I aim to prove that the Horner's Rule is correct. To do so, I compare the value currently calculated by Horner with the value of "real" polynominal.
So I made this piece of code:
package body Poly with SPARK_Mode is
function Horner (X : Integer; A : Vector) return Integer is
Y : Integer := 0;
Z : Integer := 0 with Ghost;
begin
for I in reverse A'First .. A'Last loop
pragma Loop_Invariant (Y * (X ** (I - A'First + 1)) = Z);
Y := A(I) + Y * X;
Z := Z + A(I) * (X ** (I - A'First));
end loop;
pragma Assert (Y = Z);
return Y;
end Horner;
end Poly;
Which should prove the invariant. Unfortunately, gnatprove tells me:
cannot prove Y * (X ** (I - A'First + 1)) = Z
e.g. when A = (1 => 0, others => 0) and A'First = 0 and A'Last = 1 and I = 0 and X = 1 and Y = -1 and Z = 0
How does it work that Y=-1 in this case? Do you have any ideas how to fix this?

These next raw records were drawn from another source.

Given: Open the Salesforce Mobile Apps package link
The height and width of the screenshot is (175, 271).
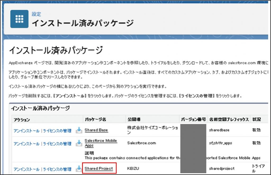Looking at the screenshot, I should 101,143.
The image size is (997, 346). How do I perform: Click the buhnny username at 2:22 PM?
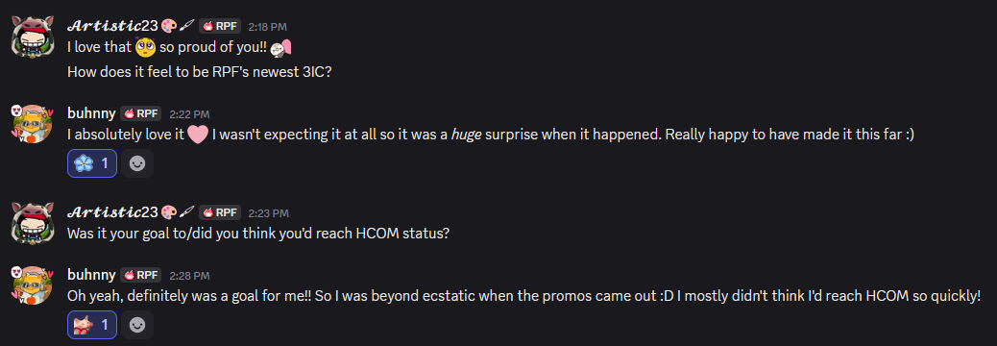click(x=91, y=113)
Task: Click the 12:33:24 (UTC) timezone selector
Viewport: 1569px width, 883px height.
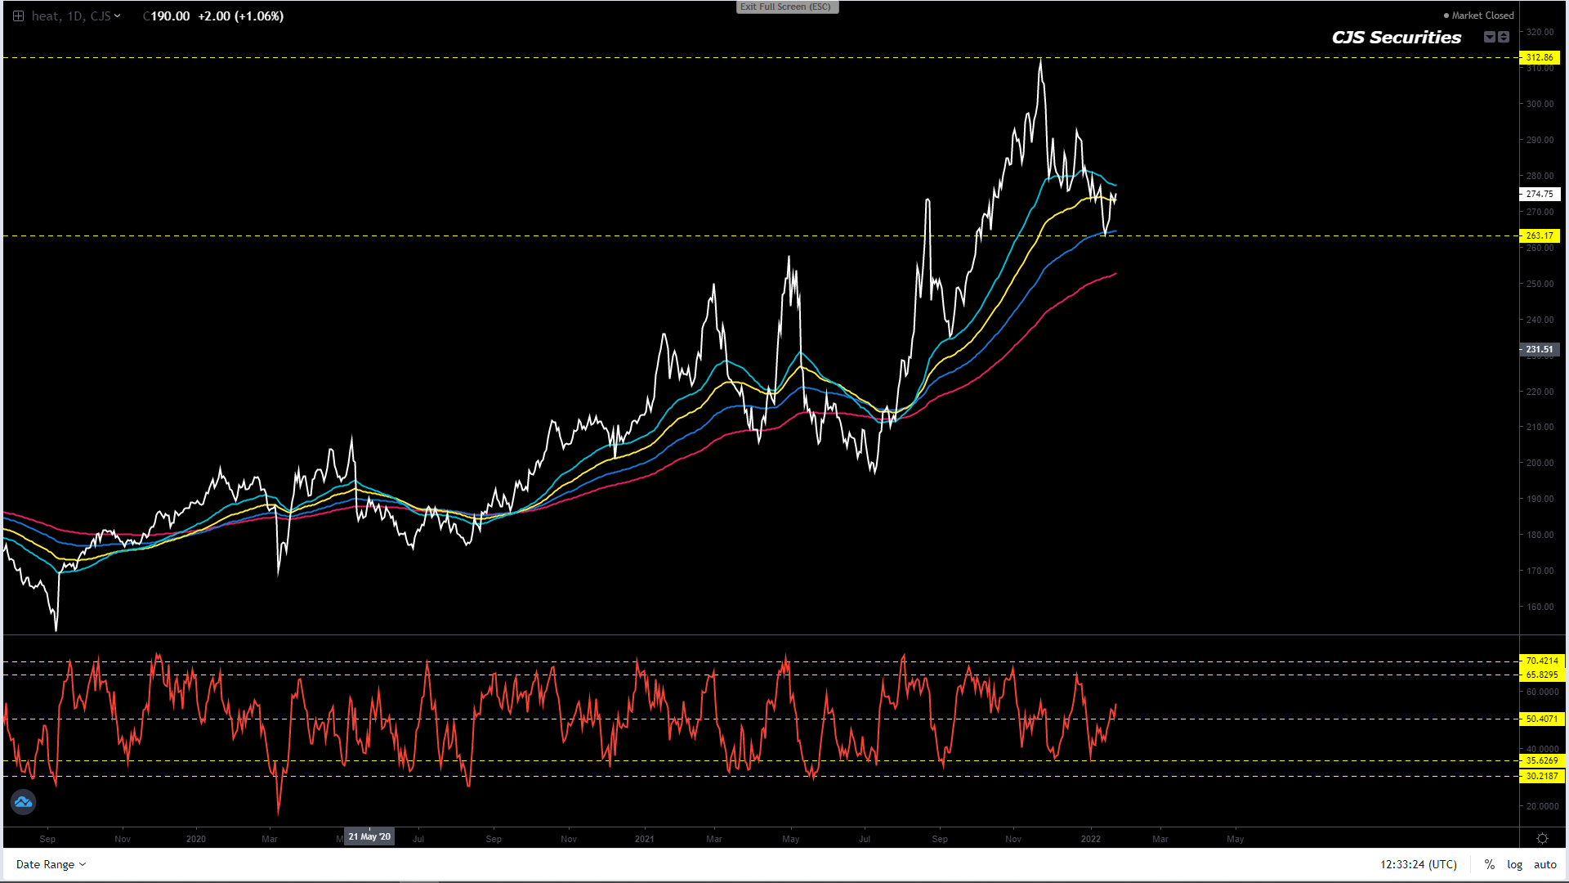Action: pos(1419,864)
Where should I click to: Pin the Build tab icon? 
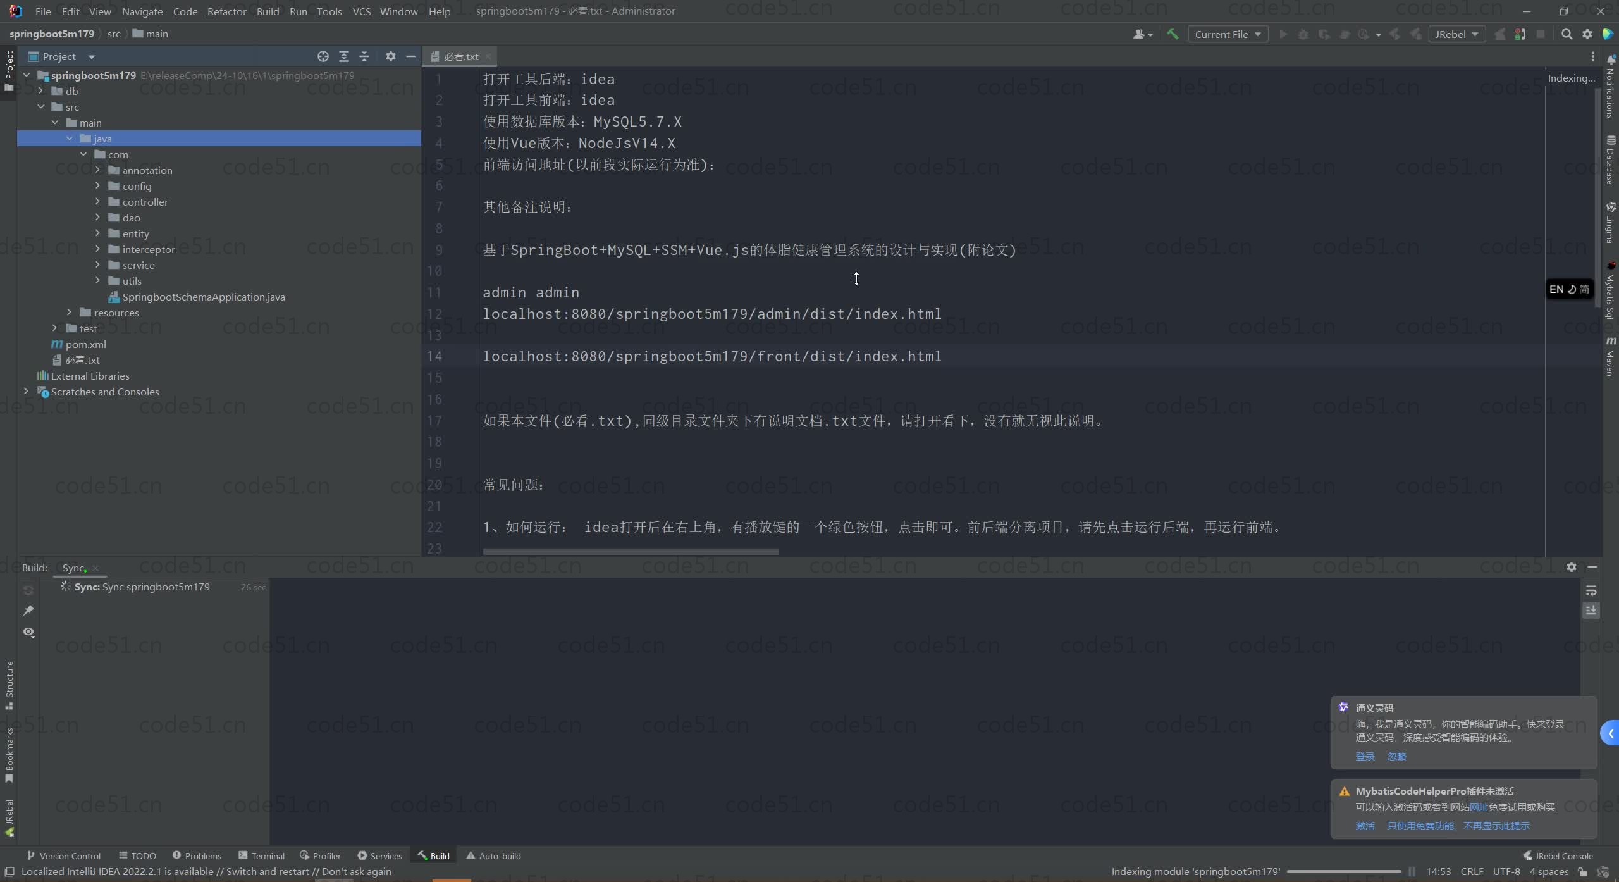(x=28, y=611)
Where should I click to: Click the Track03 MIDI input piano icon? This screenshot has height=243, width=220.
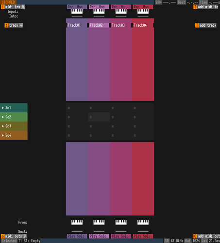[x=121, y=11]
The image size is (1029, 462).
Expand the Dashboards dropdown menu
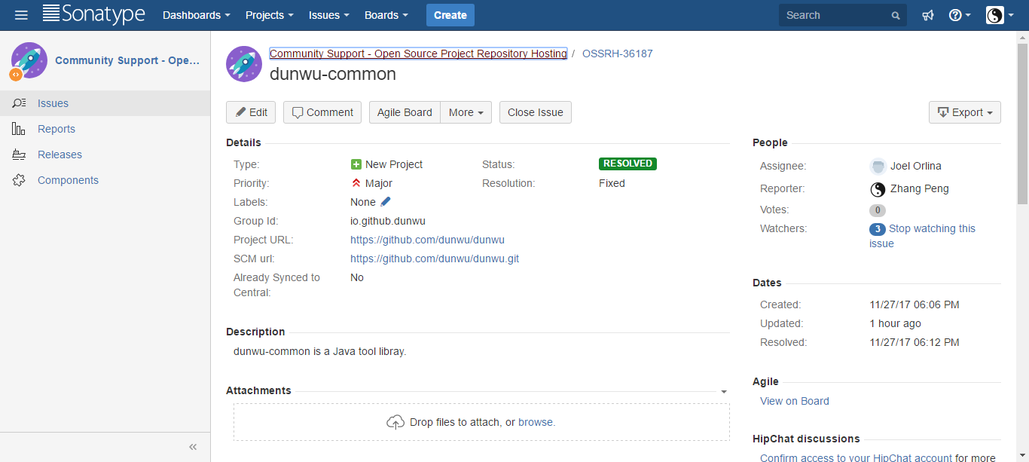coord(197,15)
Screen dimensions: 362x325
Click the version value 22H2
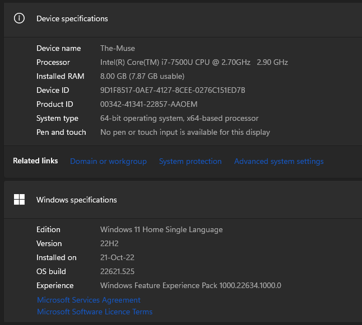(x=109, y=243)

the counterexample here is spurious, it does not correspond to a real invalid execution. The arithmetic is too complex for provers to get, which leads both to the loop invariant preservation not being proved, and the spurious counterexample.

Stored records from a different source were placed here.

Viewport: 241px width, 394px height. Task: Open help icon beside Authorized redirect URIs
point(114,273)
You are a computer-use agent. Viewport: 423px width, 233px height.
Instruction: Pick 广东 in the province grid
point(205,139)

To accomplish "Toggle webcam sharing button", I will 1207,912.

To investigate such an unproved check, you must enter the "auto-active" mode of proving properties, which requires to break down the property in smaller ones until either automatic provers can deal with the smaller steps, or you can isolate an unproved elementary property that you can isolate in a lemma, that you can verify separately.

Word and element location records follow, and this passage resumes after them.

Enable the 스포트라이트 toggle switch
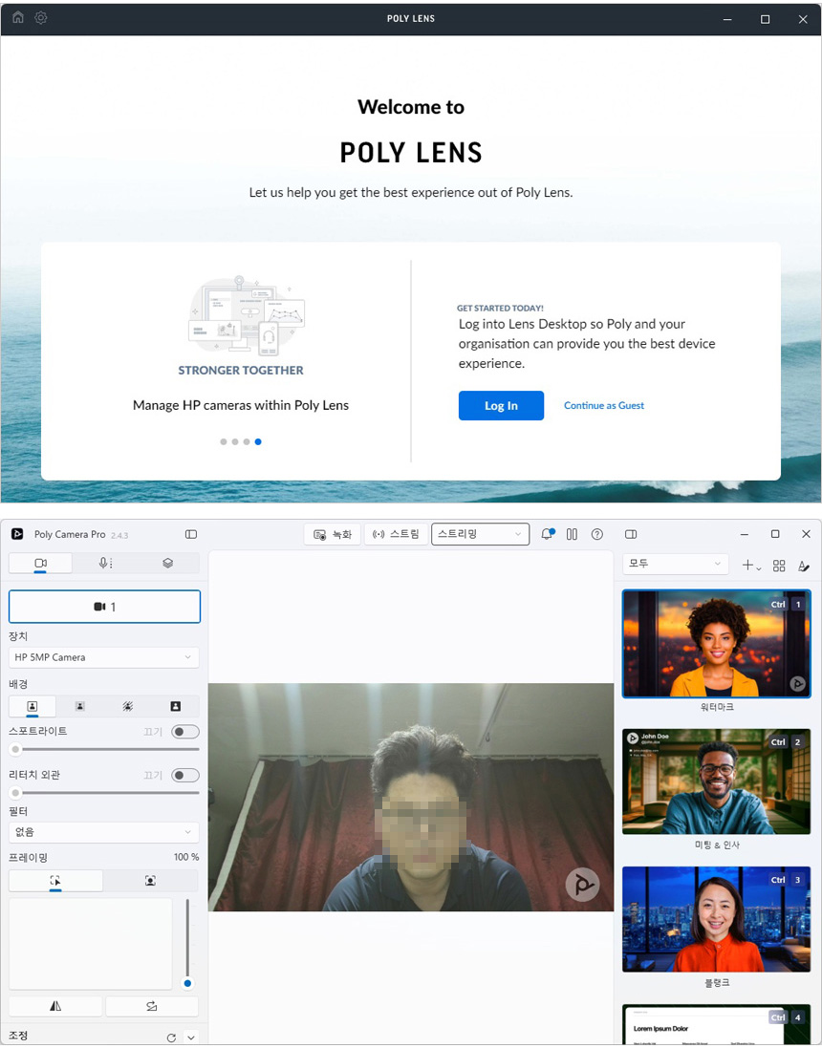The image size is (822, 1048). (x=185, y=732)
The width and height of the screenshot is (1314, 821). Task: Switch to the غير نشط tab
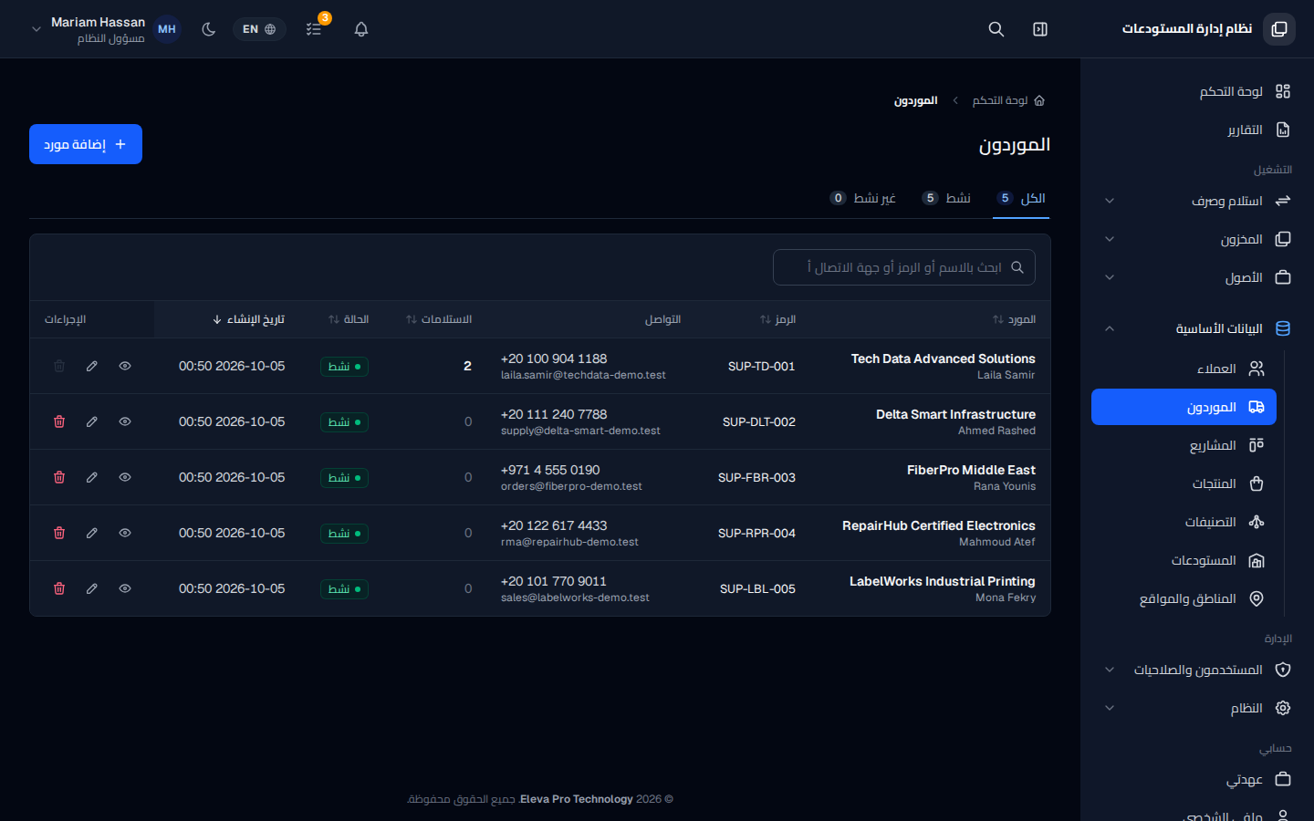(862, 198)
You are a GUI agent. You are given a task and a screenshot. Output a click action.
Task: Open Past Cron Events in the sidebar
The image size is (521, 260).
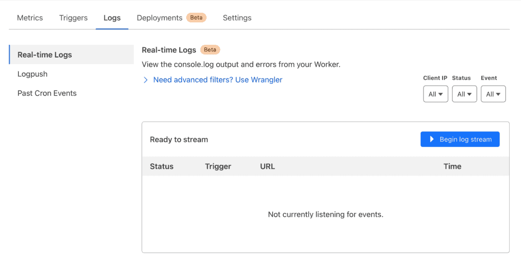[47, 94]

Here I introduced a ghost variable YY for the value of Y at the beginning of an iteration, and broke down the loop invariant in smaller and smaller assertions, which showed that the problem was the exponentiation (X ** (I - A'First + 1) = X * (X ** (I - A'First)) that I also isolated in an assertion:
package body Poly with SPARK_Mode is
function Horner (X : Integer; A : Vector) return Integer is
Y : Integer := 0;
Z : Integer := 0 with Ghost;
YY : Integer with Ghost;
begin
for I in reverse A'First .. A'Last loop
pragma Loop_Invariant (Y * (X ** (I - A'First + 1)) = Z);
YY := Y;
Y := A(I) + Y * X;
Z := Z + A(I) * (X ** (I - A'First));
pragma Assert (Z = YY * (X ** (I - A'First + 1)) + A(I) * (X ** (I - A'First)));
pragma Assert (X ** (I - A'First + 1) = X * (X ** (I - A'First)));
pragma Assert (Z = YY * X * (X ** (I - A'First)) + A(I) * (X ** (I - A'First)));
pragma Assert (Z = (YY * X + A(I)) * (X ** (I - A'First)));
pragma Assert (Z = Y * (X ** (I - A'First)));
end loop;
pragma Assert (Y = Z);
return Y;
end Horner;
end Poly;
Now all assertions and the loop invariant are proved using --level=2 with SPARK Community 2020. Of course some assertions are not needed, so you can remove them.